Ohne den Mauerfall wäre die heutige Unterhaltungsbranche um einiges ärmer. Ein Blick auf die Biografien vieler Stars und vor allem prominenter Schauspieler der Bundesrepublik offenbart eine DDR-Herkunft.



TV-Stars aus dem Osten - Jan Josef Liefers
Jan Josef Liefers (r), Schauspieler, steht im Wachsfigurenkabinett Madame Tussauds Berlin neben der Wachsfigur seiner Tatort-Rolle Prof. Karl-Friedrich Boerne.   Foto: Christoph Soeder

Ausgerechnet im ausgesprochen westdeutschen Münster, der katholisch geprägten Universitätsstadt in Westfalen, gehört Jan Josef Liefers zum «Tatort»-Team. Geboren wurde der Schauspieler vor 55 Jahren auf der ganz anderen Seite der Republik, in Dresden, in einem Land, das es heute nicht mehr gibt: in der DDR. Liefers gehört heute zu den beliebtesten TV-Promis. Und es fällt 30 Jahre nach dem Mauerfall auf, dass viele von Deutschlands populärsten Film- und Fernsehstars aus dem Osten kommen.

Eine gängige These lautet, dass Deutschlands Politik und Wirtschaft von Wessis dominiert würden. Als Gegenentwurf dazu ließe sich die These aufstellen, dass viele der bekanntesten Gesichter und Stimmen der Unterhaltungsbranche aus dem Osten Deutschlands stammen.

Es geht hier nicht um ausgebürgerte oder übergesiedelte Promis wie Manfred Krug, Winfried Glatzeder und Nina Hagen und auch nicht um die früheren Stars des DFF, des staatlichen DDR-Fernsehens, also Leute wie Wolfgang Lippert, Karsten Speck und Gunther Emmerlich, die mehr oder weniger auch Karriere im wiedervereinigten Deutschland machten.

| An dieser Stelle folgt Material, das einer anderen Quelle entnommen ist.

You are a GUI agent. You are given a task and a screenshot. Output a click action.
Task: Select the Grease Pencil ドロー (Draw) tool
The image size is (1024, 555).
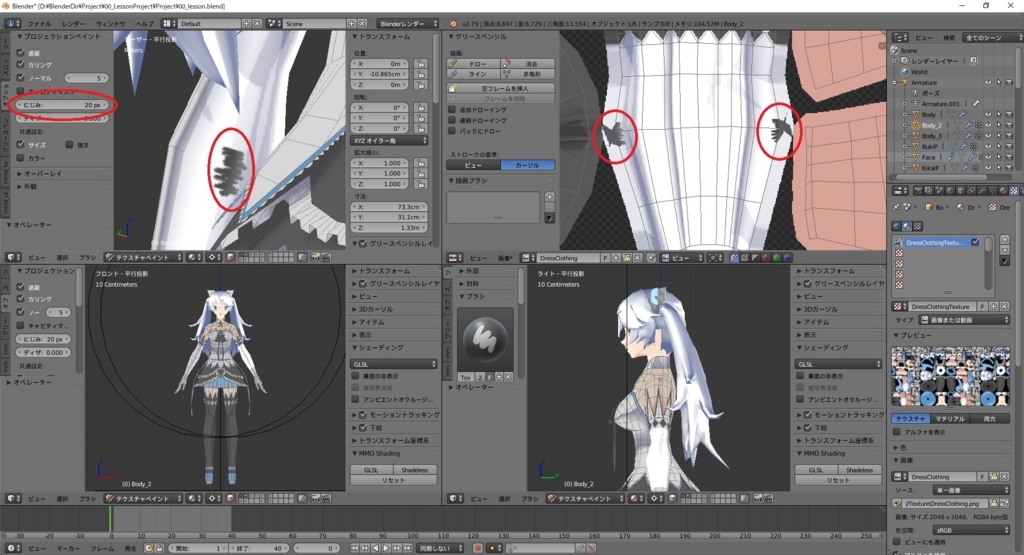tap(473, 63)
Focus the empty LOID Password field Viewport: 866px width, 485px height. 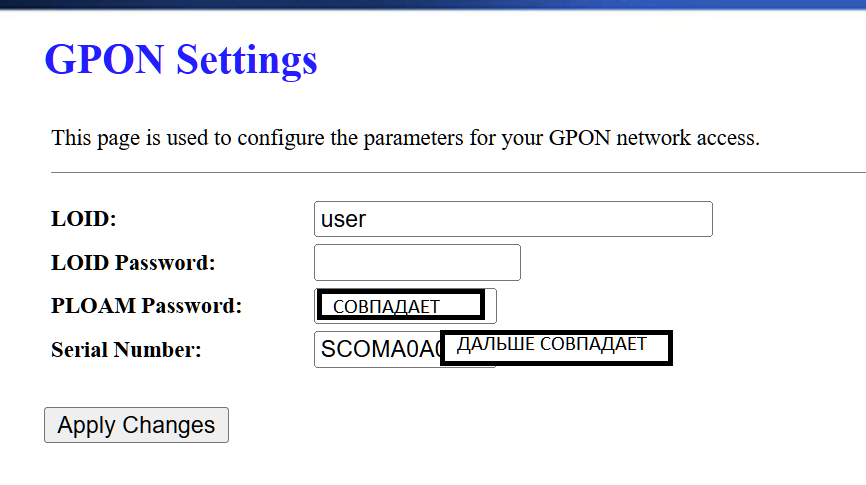(417, 262)

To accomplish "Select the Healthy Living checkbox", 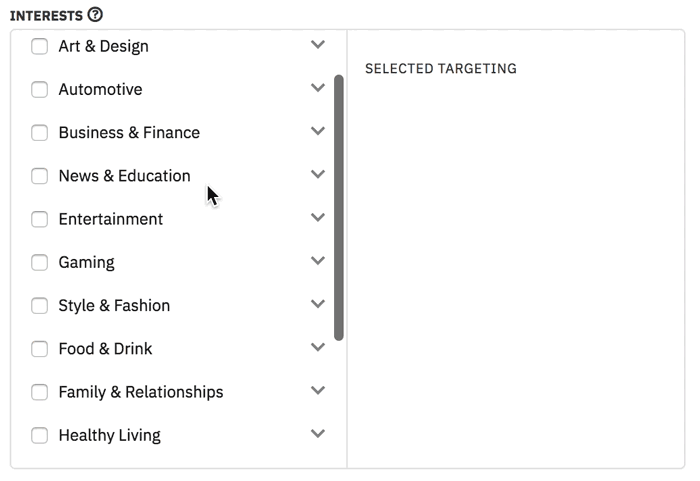I will (x=40, y=435).
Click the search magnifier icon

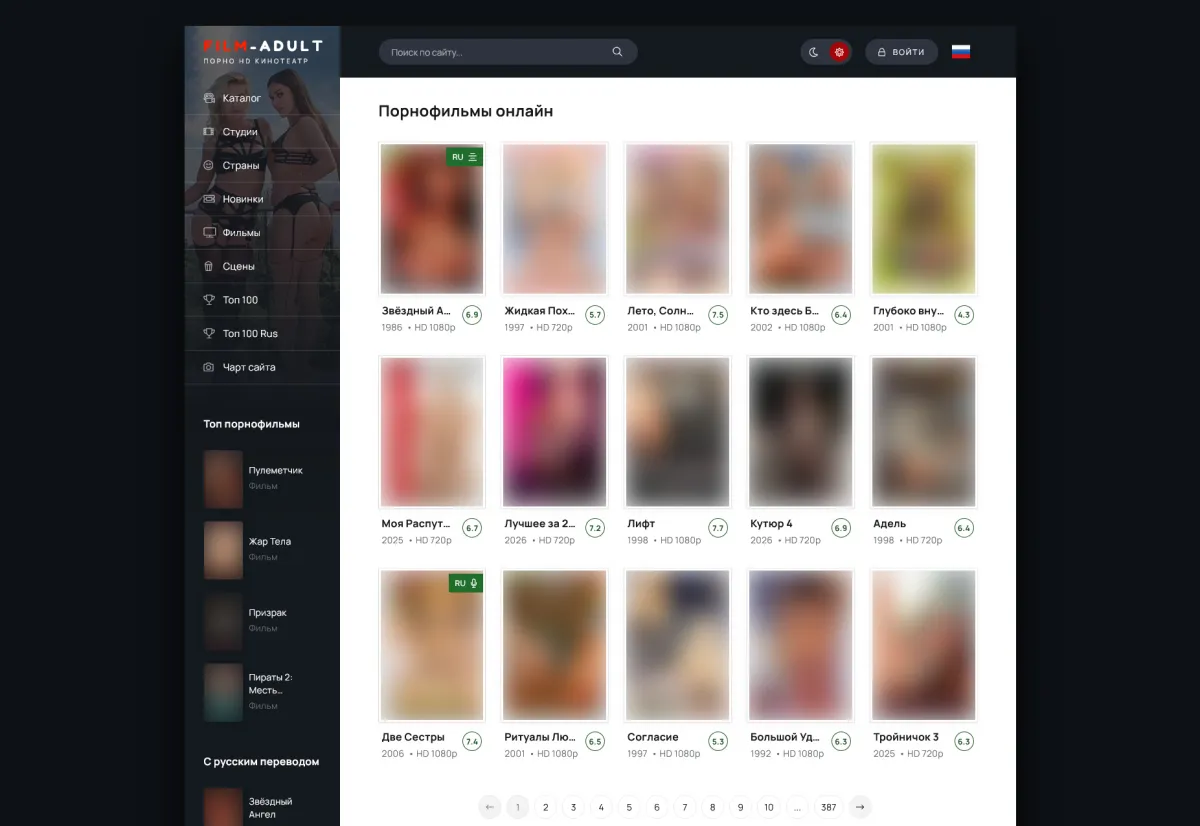[x=617, y=52]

Die Rede soll hier sein von Menschen, die ihre ersten Jahrzehnte oder auch nur Kinderjahre in der DDR erlebten und nach der Wende und Wiedervereinigung gesamtdeutsch oder gar international durchstarteten. In der Musikbranche gehören dazu die Musiker von Rammstein, Tim Bendzko, der Rapper Sido und die Magdeburger Zwillinge Bill und Tom Kaulitz von Tokio Hotel, bei den Fernsehmoderatorinnen und -moderatoren Inka Bause, Carmen Nebel und Kai Pflaume.

Eine Liste von bekannten ostdeutschen Schauspielerinnen und Schauspielern gerät rasch sehr lang: Neben Jan Josef Liefers gehören auch dessen Frau Anna Loos sowie die gebürtigen Dresdner Claudia Michelsen, Cornelia Gröschel und Martin Brambach dazu, ebenso die bei Potsdam aufgewachsenen Schwestern Anja Kling und Gerit Kling, die in Erfurt geborene Yvonne Catterfeld oder auch Sandra Hüller und Corinna Harfouch, die beide in Suhl geboren wurden.

Aus Leipzig stammen Maria Simon und Simone Thomalla, Sven Martinek dagegen kommt aus Magdeburg und Sylvester Groth aus Jerichow in Sachsen-Anhalt. Charly Hübner kam in Neustrelitz in Mecklenburg-Vorpommern zur Welt, Devid Striesow in Bergen auf Rügen und Matthias Schweighöfer in Anklam nahe der Insel Usedom.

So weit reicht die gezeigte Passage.